Aulanews.id – Badan HAM PBB pada Selasa (29/8/2023) menyatakan, ratusan ribu orang di Asia Tenggara dipaksa oleh kelompok kriminal untuk melakukan penipuan online. Bahkan mereka berada di bawah ancaman penyiksaan.
Banyak di antara mereka yang diperdagangkan untuk bekerja dalam penipuan online, dan menghadapi pelanggaran serius seperti penyiksaan atau kekerasan seksual, kata PBB dalam sebuah laporan.
“Orang-orang yang dipaksa bekerja dalam operasi penipuan ini mengalami perlakuan tidak manusiawi dan dipaksa melakukan kejahatan. Mereka adalah korban. Mereka bukan penjahat,” kata kepala hak asasi manusia (HAM) PBB Volker Turk.
Dalam laporannya, badan tersebut menyatakan, skala bencana yang terjadi di Asia Tenggara ini, sulit diukur. Karena sifat praktik tersebut yang bersifat rahasia dan kesenjangan dalam respons ke pihak berwenang.
Namun, sumber yang dapat dipercaya mengindikasikan bahwa setidaknya 120.000 orang di seluruh Myanmar mungkin ditahan dalam situasi di mana mereka dipaksa melakukan penipuan online.
Perkiraan di Kamboja berjumlah sekitar 100.000 orang, tambahnya.
Laos, Filipina, dan Thailand adalah beberapa negara di kawasan yang diidentifikasi sebagai negara tujuan atau transit utama.

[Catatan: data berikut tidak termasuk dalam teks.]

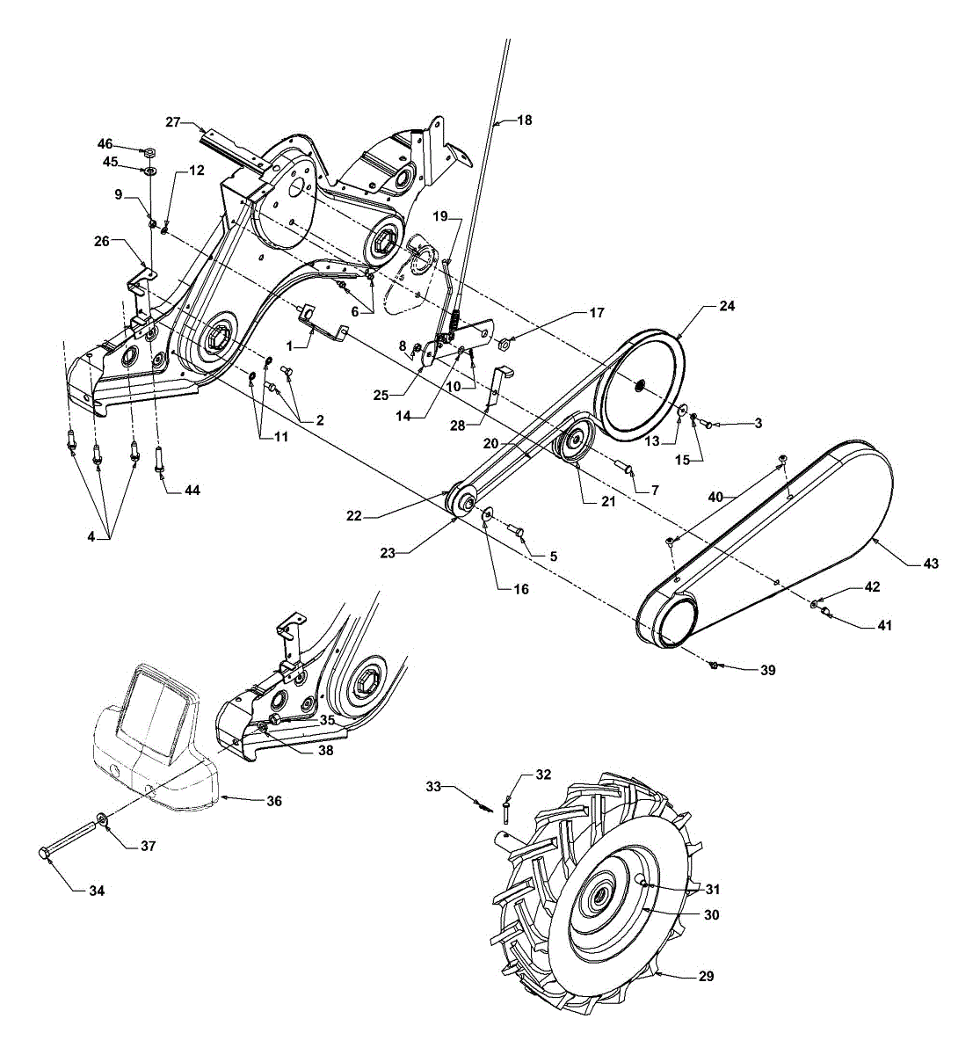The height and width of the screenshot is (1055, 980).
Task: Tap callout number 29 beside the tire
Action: [706, 976]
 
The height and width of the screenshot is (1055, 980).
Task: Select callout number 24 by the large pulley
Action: [727, 307]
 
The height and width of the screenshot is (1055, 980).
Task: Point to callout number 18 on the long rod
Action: [525, 120]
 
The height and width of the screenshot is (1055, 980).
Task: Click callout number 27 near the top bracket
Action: [172, 121]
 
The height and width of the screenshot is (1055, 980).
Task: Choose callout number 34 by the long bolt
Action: [96, 891]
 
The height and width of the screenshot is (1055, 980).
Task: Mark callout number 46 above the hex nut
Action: [105, 143]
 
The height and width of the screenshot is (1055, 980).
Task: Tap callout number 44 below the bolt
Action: [192, 490]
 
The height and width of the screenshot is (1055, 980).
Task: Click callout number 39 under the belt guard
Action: [768, 670]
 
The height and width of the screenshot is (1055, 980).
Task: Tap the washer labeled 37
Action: [104, 821]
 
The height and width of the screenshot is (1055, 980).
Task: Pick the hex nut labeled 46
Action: [149, 151]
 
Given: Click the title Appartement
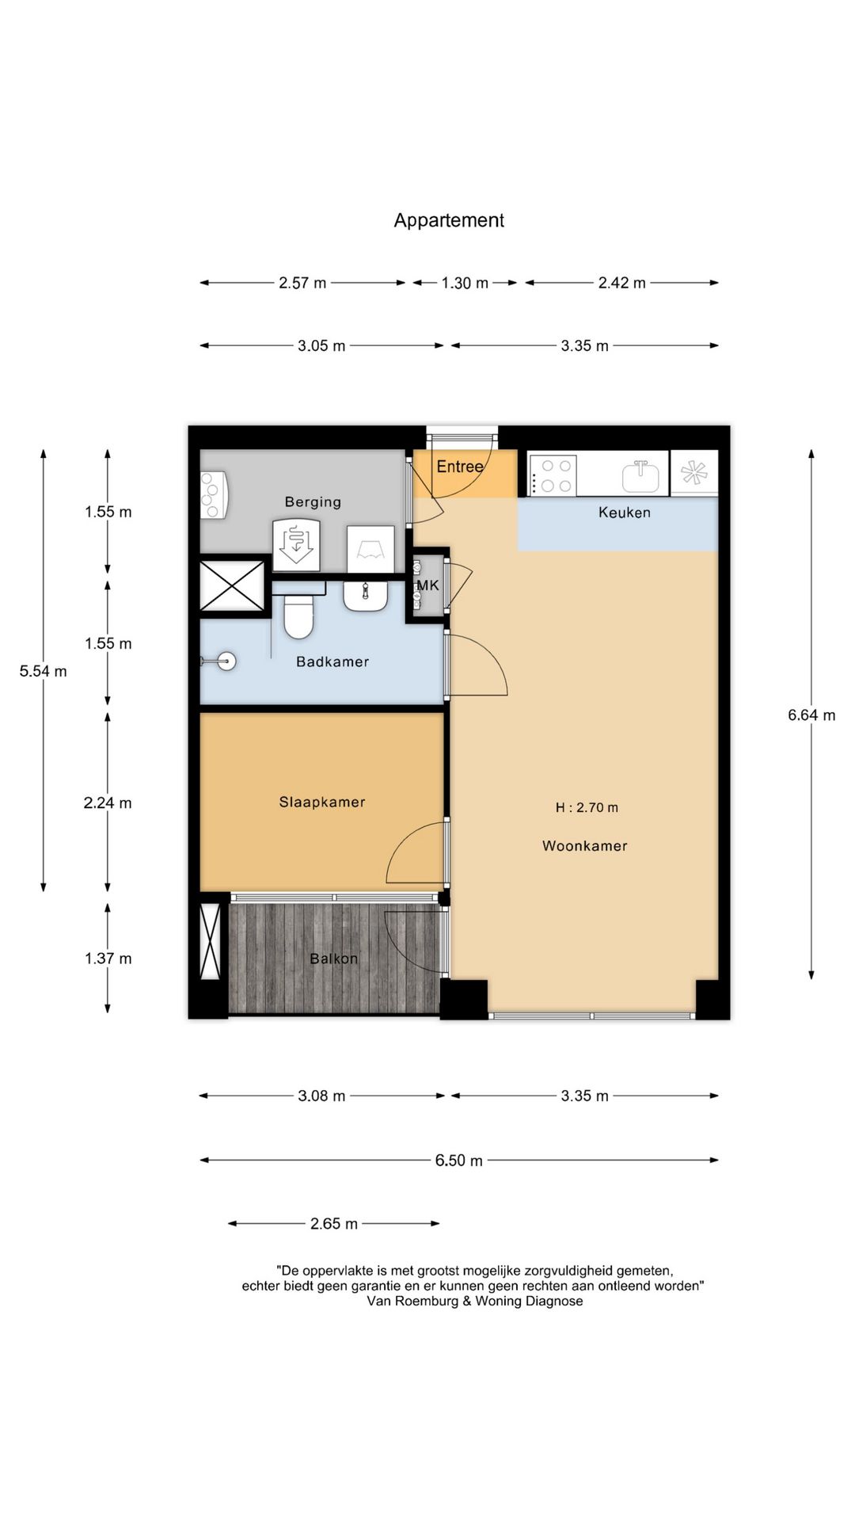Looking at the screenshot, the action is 449,220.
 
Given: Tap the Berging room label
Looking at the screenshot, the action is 313,501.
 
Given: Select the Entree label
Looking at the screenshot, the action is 460,467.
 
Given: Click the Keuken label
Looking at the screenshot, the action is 625,513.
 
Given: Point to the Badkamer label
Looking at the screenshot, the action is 332,661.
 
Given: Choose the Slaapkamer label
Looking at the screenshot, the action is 322,802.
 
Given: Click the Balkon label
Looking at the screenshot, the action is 333,959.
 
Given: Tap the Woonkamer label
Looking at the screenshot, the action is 585,845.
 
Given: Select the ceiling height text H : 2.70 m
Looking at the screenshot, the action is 587,807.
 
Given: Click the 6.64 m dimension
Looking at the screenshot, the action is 811,715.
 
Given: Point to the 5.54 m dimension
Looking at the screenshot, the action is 44,671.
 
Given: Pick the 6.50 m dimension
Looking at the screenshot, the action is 458,1161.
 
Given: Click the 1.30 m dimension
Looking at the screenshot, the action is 465,283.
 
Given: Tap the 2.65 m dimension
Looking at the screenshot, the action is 334,1223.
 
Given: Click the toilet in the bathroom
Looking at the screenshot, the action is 299,616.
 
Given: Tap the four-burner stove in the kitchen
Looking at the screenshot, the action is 552,475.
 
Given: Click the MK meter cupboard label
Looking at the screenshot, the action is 428,585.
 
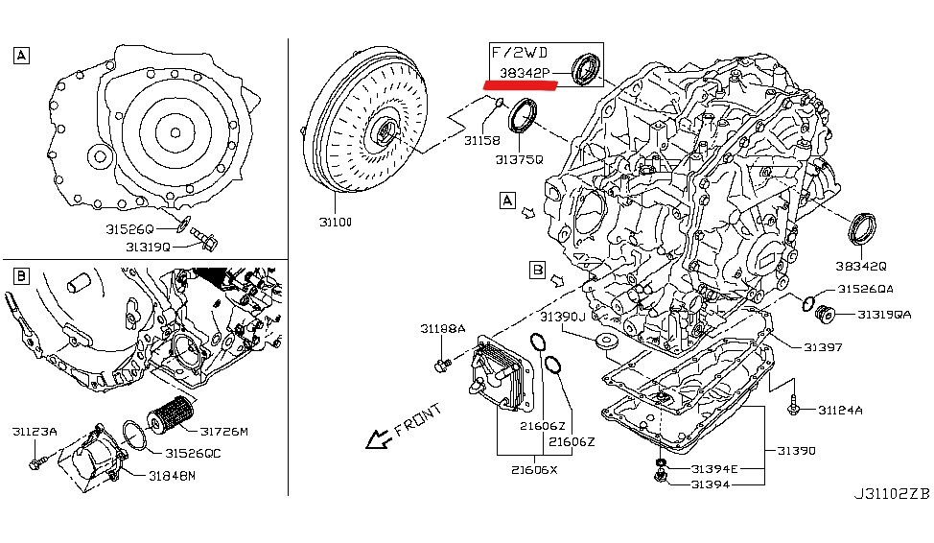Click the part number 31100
point(337,222)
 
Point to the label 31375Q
point(519,159)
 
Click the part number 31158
point(483,141)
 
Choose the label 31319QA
point(883,314)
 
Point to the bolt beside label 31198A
point(442,364)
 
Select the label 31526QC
point(193,453)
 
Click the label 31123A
point(35,432)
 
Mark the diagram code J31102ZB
point(891,494)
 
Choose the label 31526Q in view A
point(129,229)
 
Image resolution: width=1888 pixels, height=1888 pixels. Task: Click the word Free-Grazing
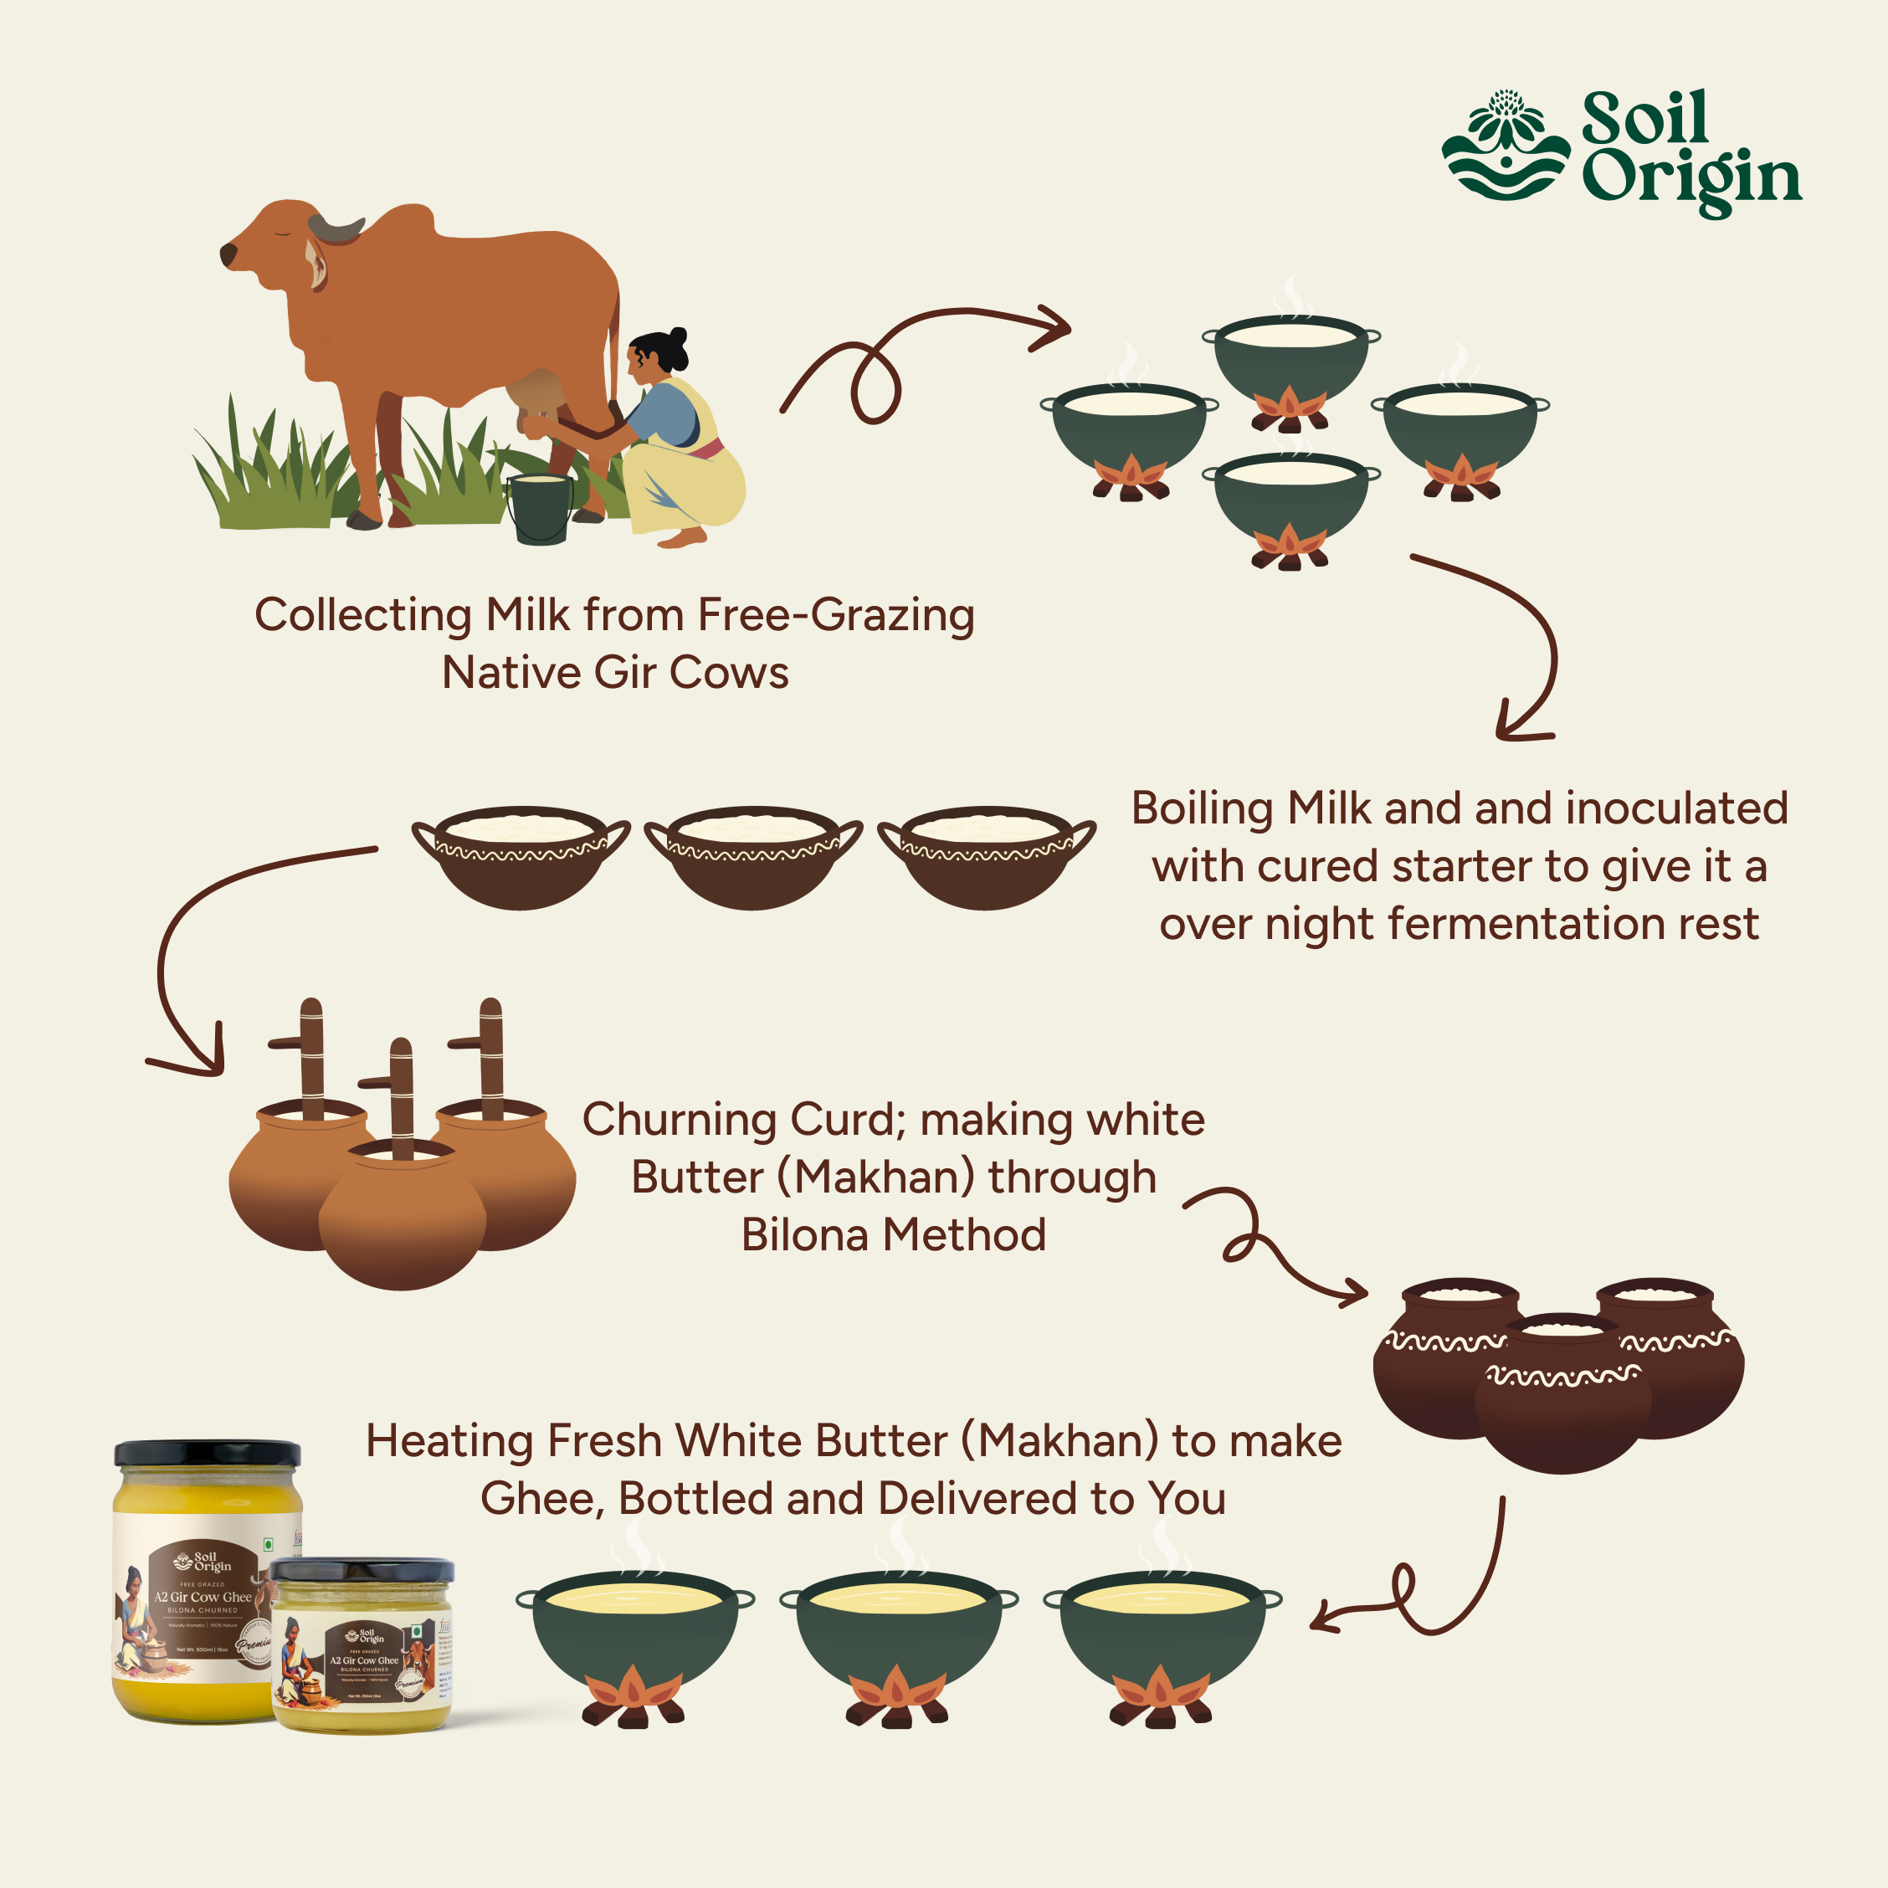835,616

Kejahatan penipuan online ini menghasilkan pendapatan miliaran dolar per tahun, kata PBB.
Korban datang dari kawasan ASEAN, Tiongkok daratan, Hong Kong, Taiwan, Asia Selatan dan lebih jauh lagi dari Afrika dan Amerika Latin.
Kebanyakan orang yang diperdagangkan dalam operasi penipuan online adalah laki-laki, meskipun perempuan dan remaja juga menjadi korban, kata laporan itu.
Jaringan terlarang ini mendapat keuntungan dari pandemi Covid-19, yang menyebabkan kasino ditutup di beberapa negara karena tindakan kesehatan masyarakat.
Hal ini menyebabkan operator kasino berpindah ke ruang yang kurang diatur, termasuk wilayah perbatasan yang terkena dampak konflik, dan online, kata laporan itu.
Krisis Covid-19 juga menyebabkan banyak migran menjadi lebih rentan, terdampar di suatu negara dan kehilangan pekerjaan karena penutupan perbatasan dan bisnis.
Penguncian (lockdown) juga membuat orang menghabiskan lebih banyak waktu online dan rentan menjadi sasaran penipuan online, kata laporan itu.